== Texte affiché ==
Je fis le tour de la maison. Je la trouvai triste. Je voulus aller au jardin, l’humidité me pénétra. Je rentrai claquant des dents et m’endormis le cœur angoissé comme à la veille d’un malheur.

Le lendemain fut consacré à recevoir les journalistes. Je voulais les recevoir tous ensemble, mais M. Jarrett s’y opposa.

Cet homme était un véritable génie de la réclame. Je ne m’en doutais pas alors. Il m’avait fait de très belles propositions pour l’Amérique ; et malgré mes refus, il s’était imposé à moi par son intelligence, son esprit comique, et mon besoin d’être pilotée dans ce pays nouveau. « Non, me dit-il, si vous les recevez tous ensemble, ils seront tous furieux, et vous aurez de mauvais articles. Il faut les recevoir chacun l’un après l’autre. « Il en vint trente-sept ce jour-là ; et Jarrett ne me fit grâce d’aucun.

== Lignes de données ==
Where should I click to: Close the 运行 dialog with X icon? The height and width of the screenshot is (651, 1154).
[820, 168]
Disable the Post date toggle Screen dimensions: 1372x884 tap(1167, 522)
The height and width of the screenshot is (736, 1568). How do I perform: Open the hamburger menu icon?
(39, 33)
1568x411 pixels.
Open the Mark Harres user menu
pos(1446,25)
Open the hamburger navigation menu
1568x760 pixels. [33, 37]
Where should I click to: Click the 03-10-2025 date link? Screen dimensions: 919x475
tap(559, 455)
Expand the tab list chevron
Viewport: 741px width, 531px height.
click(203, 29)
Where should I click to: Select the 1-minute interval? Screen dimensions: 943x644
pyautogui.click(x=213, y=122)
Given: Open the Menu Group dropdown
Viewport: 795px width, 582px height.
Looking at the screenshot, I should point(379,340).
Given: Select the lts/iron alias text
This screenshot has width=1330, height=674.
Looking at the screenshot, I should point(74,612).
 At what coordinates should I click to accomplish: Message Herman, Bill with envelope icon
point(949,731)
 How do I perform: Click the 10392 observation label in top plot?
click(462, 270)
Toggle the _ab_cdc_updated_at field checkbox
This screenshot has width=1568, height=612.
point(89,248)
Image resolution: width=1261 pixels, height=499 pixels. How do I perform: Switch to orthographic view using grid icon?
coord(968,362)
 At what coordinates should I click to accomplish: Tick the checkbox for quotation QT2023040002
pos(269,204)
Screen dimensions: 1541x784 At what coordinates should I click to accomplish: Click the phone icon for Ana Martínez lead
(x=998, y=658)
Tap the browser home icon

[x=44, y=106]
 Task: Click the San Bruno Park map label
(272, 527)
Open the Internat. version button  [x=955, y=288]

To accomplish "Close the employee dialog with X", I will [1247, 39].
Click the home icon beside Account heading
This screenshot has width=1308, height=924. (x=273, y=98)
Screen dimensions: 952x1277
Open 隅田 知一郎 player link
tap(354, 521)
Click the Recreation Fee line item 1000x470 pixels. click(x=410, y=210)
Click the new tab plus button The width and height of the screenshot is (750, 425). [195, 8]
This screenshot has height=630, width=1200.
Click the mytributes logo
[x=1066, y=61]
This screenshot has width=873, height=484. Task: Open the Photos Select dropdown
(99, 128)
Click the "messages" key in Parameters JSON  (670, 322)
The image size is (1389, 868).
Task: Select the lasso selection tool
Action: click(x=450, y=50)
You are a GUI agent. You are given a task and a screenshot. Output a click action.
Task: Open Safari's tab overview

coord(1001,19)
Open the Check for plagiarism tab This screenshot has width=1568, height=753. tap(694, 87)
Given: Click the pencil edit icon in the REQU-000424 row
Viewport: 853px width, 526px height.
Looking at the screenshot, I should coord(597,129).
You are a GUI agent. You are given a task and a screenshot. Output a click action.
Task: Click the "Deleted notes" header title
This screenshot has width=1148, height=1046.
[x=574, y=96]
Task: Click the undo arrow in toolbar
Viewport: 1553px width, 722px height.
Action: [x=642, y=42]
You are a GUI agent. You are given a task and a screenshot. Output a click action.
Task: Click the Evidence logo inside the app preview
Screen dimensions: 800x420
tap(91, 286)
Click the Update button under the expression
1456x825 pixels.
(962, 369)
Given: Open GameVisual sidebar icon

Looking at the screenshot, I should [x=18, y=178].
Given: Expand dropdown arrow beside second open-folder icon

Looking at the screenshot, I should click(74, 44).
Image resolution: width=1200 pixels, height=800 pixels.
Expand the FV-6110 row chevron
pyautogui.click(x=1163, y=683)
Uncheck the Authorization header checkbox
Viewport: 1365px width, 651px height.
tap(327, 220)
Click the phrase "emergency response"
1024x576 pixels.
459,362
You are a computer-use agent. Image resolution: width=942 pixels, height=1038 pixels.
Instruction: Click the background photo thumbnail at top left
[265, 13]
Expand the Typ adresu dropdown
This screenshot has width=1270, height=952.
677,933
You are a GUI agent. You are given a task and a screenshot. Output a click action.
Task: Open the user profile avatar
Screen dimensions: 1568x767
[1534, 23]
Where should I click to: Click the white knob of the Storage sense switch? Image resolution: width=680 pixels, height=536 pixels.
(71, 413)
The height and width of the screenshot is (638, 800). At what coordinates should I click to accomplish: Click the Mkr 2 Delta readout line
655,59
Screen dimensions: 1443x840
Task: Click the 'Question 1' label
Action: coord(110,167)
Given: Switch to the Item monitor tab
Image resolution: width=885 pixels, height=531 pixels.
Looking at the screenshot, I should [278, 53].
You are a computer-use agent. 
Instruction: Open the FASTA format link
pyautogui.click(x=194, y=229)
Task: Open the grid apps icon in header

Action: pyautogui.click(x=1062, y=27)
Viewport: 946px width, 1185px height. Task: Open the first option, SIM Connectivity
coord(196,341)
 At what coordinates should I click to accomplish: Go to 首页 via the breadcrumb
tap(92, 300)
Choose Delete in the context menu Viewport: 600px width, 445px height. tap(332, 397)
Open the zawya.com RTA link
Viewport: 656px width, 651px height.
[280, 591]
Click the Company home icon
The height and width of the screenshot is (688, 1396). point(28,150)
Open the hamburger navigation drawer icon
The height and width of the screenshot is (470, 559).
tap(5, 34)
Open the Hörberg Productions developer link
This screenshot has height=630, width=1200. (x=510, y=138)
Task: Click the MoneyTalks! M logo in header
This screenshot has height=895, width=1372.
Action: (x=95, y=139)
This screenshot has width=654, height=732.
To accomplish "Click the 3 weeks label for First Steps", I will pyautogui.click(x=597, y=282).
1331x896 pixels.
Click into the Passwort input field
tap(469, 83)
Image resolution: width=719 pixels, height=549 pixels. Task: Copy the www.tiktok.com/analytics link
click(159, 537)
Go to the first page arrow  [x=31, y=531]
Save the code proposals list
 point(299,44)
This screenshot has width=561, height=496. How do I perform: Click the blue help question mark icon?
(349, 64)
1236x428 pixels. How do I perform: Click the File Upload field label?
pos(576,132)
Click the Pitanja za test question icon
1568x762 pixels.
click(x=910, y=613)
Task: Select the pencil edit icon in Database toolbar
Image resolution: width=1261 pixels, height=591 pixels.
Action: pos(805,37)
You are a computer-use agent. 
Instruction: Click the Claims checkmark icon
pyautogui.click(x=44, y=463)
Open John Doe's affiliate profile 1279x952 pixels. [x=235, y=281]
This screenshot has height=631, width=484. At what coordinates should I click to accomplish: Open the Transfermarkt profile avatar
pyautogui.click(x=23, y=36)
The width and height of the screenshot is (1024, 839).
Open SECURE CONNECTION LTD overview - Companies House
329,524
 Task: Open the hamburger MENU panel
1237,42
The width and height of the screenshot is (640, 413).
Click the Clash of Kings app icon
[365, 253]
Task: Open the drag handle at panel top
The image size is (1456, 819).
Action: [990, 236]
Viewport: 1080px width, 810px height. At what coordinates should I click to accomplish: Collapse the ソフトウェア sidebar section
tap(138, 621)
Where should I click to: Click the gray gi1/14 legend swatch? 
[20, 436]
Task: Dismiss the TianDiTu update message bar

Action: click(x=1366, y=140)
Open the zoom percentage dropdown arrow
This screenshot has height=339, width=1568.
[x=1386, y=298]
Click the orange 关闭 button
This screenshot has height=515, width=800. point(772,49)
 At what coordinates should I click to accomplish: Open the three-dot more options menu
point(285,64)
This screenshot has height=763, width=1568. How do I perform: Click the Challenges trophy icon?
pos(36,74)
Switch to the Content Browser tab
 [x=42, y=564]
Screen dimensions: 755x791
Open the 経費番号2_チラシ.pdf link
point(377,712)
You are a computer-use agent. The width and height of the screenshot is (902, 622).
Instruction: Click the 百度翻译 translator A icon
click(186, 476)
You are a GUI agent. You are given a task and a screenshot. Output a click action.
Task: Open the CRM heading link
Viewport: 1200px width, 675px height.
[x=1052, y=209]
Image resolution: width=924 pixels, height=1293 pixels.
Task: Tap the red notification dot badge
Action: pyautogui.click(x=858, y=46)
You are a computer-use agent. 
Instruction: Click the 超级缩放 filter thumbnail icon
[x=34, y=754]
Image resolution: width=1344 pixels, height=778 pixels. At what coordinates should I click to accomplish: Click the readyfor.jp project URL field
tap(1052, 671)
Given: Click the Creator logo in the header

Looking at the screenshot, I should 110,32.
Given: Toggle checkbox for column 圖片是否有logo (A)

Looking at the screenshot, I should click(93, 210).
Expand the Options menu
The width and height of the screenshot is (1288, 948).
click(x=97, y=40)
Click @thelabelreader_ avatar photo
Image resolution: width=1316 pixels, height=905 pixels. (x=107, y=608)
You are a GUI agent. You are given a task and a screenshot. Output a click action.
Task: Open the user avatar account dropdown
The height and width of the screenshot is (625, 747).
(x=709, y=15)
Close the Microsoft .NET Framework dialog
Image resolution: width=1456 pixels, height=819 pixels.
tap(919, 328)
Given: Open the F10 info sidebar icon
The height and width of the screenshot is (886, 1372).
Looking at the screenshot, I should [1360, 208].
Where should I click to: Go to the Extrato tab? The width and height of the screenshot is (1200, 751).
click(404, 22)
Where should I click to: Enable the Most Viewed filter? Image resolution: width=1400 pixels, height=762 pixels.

== Objectif visé 1 ==
D'après le texte affiché, qui s'opposa à ce que les journalistes soient reçus tous ensemble ?
== Objectif visé 2 ==
Modifiez un passage du texte affiché : reprenez-le en commençant par « Je fis le tour » et en allant jusqu'à « Jarrett s’y opposa. », avec « journalistes » remplacé par « reporters ».

== Réponse attendue 1 ==
M. Jarrett.

== Réponse attendue 2 ==
Je fis le tour de la maison. Je la trouvai triste. Je voulus aller au jardin, l’humidité me pénétra. Je rentrai claquant des dents et m’endormis le cœur angoissé comme à la veille d’un malheur.

Le lendemain fut consacré à recevoir les reporters. Je voulais les recevoir tous ensemble, mais M. Jarrett s’y opposa.